Namur-Luxembourg

Les neuf derniers centres d’accueil pour réfugiés, ouverts en 2015, durant la crise de l’asile, fermeront cette année. L’annonce du cabinet du secrétaire d’Etat à l’Asile et à la Migration, Theo Francken (N-VA), dans un communiqué, a fait l’effet d’une bombe dans les deux provinces où quatre centres sont concernés par la décision du gouvernement fédéral. L’inquiétude est vive dans les rangs du personnel.

A Stockem (Arlon), où 350 résidents sont accueillis actuellement, le directeur, Roger Martinez, est abasourdi. "On travaille dans un secteur précaire, certes, mais rien ne laissait présager d’une telle décision, affirme-t-il. En effet, Stockem a une capacité tampon de plus de 400 places et est le deuxième centre dont le coût de fonctionnement est le moins élevé en Belgique. La qualité de son intégration sociale a été reconnue."

Des emplois sont menacés

Les 44 salariés ont été informés de la fermeture d’ici la fin de l’année. Les volontaires de la Croix-Rouge ont décidé de se mobiliser pour les soutenir symboliquement ce mardi devant l’hôtel de ville d’Arlon, avant le conseil communal. "Il faut sauver le centre et les 44 emplois", résume Norah Flammang, bénévole. "Le personnel mais aussi les 200 volontaires s’investissent énormément. Nous nous battrons pour le maintien."

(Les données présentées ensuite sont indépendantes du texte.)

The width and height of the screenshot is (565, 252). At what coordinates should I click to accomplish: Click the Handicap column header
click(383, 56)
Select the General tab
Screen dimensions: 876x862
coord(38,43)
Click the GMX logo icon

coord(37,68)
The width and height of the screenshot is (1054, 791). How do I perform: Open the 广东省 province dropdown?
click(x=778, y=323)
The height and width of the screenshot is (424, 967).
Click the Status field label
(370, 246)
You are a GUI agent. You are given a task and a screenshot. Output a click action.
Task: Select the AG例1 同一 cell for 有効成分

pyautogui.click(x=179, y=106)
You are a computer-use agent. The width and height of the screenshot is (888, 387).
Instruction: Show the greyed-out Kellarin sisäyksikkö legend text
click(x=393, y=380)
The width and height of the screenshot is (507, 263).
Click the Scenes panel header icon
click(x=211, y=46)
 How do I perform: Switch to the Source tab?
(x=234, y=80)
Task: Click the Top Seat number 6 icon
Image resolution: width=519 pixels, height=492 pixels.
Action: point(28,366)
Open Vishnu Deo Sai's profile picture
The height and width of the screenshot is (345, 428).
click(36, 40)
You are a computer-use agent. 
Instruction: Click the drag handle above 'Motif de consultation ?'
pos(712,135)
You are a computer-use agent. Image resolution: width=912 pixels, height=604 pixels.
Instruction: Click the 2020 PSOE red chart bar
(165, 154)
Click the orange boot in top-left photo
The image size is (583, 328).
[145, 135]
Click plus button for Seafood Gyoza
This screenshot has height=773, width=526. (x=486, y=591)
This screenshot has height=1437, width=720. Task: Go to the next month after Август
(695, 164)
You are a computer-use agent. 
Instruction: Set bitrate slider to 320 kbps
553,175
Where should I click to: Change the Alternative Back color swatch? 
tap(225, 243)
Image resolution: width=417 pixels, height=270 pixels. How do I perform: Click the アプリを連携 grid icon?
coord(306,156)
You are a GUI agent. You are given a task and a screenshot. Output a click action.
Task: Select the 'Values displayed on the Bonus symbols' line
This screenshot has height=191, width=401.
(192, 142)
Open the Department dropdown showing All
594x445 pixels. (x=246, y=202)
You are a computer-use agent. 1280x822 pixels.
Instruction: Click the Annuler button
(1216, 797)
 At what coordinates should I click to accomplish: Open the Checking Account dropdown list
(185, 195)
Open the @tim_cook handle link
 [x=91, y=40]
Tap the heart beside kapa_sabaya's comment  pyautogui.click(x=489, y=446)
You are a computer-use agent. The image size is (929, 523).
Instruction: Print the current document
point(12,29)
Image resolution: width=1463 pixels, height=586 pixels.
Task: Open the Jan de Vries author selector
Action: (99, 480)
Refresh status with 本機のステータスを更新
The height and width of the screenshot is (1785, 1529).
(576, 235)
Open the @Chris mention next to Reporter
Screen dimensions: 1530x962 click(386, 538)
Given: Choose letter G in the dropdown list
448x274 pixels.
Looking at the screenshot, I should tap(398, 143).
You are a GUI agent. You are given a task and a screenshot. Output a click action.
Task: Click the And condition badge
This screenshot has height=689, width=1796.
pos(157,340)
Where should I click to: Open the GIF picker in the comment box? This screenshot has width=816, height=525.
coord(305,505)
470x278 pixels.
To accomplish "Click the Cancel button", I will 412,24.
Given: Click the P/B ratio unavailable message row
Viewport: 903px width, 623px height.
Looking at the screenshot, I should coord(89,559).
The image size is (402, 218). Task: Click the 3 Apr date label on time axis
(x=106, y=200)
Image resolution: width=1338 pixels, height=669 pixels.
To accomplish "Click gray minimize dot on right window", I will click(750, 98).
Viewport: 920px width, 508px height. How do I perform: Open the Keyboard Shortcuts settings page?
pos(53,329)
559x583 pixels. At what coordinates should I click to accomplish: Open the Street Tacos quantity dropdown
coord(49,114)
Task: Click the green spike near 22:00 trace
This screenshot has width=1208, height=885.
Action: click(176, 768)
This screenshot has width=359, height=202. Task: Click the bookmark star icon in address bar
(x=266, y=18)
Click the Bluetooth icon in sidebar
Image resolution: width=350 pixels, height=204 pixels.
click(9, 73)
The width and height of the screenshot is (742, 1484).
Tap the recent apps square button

A Sainte-Ode, où 31 emplois sont menacés, le bourgmestre Jacques Pierre déplore une décision prise par des "dirigeants populistes". "Nous gardons l’espoir de conserver le centre. Une réunion est, en effet, prévue avec la Croix-Rouge et des représentants de Theo Francken, ce jeudi", indique-t-il.

A La Baraque de Fraiture (Vielsalm), le centre occupe 24 salariés. Trente mineurs d’âge non accompagnés y résident actuellement. Le directeur Daniel Schrauben se dit "surpris mais pas étonné". "Dès le départ, on savait que l’accueil était temporaire. Cela dit, après deux ans et demi, cette annonce, relativement violente, est surprenante. Le personnel est inquiet mais il est prématuré de parler de licenciement", conclut-il.